Requirement
Write the next part of the court order on the City of Hammond's motion for a protective order, picking up after its last sentence.

Reading text
"""

PAUL R. CHERRY, Magistrate Judge.
This matter is before the Court on Defendant City of Hammond's Motion for Protective Order [DE 77], filed on October 18, 2018, and on a Motion to Join Defendant, City of Hammond's, Motion for Protective Order and Brief in Support of Protective Order [DE 86], filed by Defendant Jaime Garcia on October 31, 2018. Plaintiff Denise Szany filed a response to the Motion for Protective Order on October 28, 2018, and the City of Hammond (the "City") filed a reply on November 5, 2018. No response to the Motion to Join was filed.
In this action, Szany alleges that she and Garcia were both employees of the City and that Garcia physically attacked Szany on the City's property at their place of work. Szany also alleges that the City fosters a work environment in which misconduct toward women is tolerated and that the City has failed to prevent sex-based harassment and sexual harassment. In light of these allegations, Szany brings claims under 42 U.S.C. § 1983 and Title VII of the Civil Rights Act of 1964 against the City and state law tort claims against Garcia.

"""

Data for review
"""

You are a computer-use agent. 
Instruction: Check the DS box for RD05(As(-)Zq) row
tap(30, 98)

"""
"""

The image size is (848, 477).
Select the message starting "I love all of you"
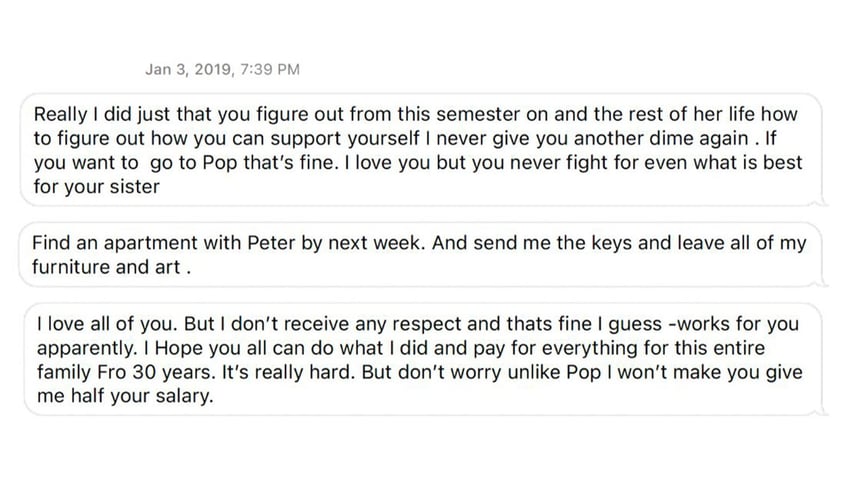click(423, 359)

"""
"""

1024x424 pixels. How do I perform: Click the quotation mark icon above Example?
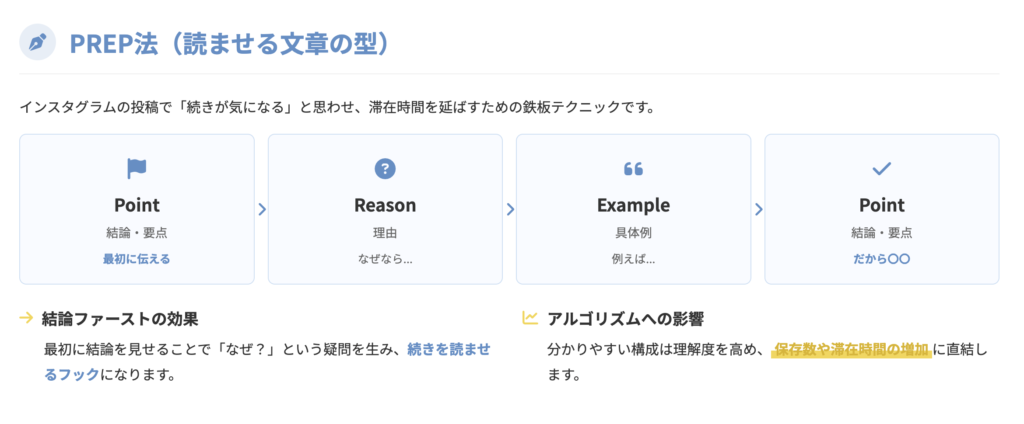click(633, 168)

"""

Exercise response
This litigation is currently in the discovery phase. Szany seeks discovery of the City's personnel and internal affairs files for Garcia. The City objects and has filed the Motion for Protective Order seeking (1) permission to redact certain information, (2) an order that it need not produce investigative and disciplinary information for matters other than the event giving rise to this litigation because those other matters are irrelevant and privileged, and (3) a protective order foreclosing the dissemination of investigative and disciplinary information to anyone outside of this litigation. Garcia requests to join the City's motion.
On December 4, 2018, the Court issued an Opinion and Order finding that Garcia's personnel file is relevant and that portions of his internal affairs file are relevant. The Court ordered the City to submit the relevant portions of the internal affairs file for in camera inspection to decide the issue of privilege. On December 13, 2018, the City submitted the documents for the Court's review, and the Court has reviewed them.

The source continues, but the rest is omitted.